(TO DO) Transcribe the entries below without alteration.
-.-.-
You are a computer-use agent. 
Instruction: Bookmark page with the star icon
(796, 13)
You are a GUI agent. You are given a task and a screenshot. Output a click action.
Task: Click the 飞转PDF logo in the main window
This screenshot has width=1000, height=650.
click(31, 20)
-.-.-
(TASK RESULT)
You are a computer-use agent. 
Instruction: Bookmark page with the star icon
(796, 13)
You are a GUI agent. You are given a task and a screenshot. Output a click action.
Task: Click the 飞转PDF logo in the main window
This screenshot has width=1000, height=650.
click(31, 20)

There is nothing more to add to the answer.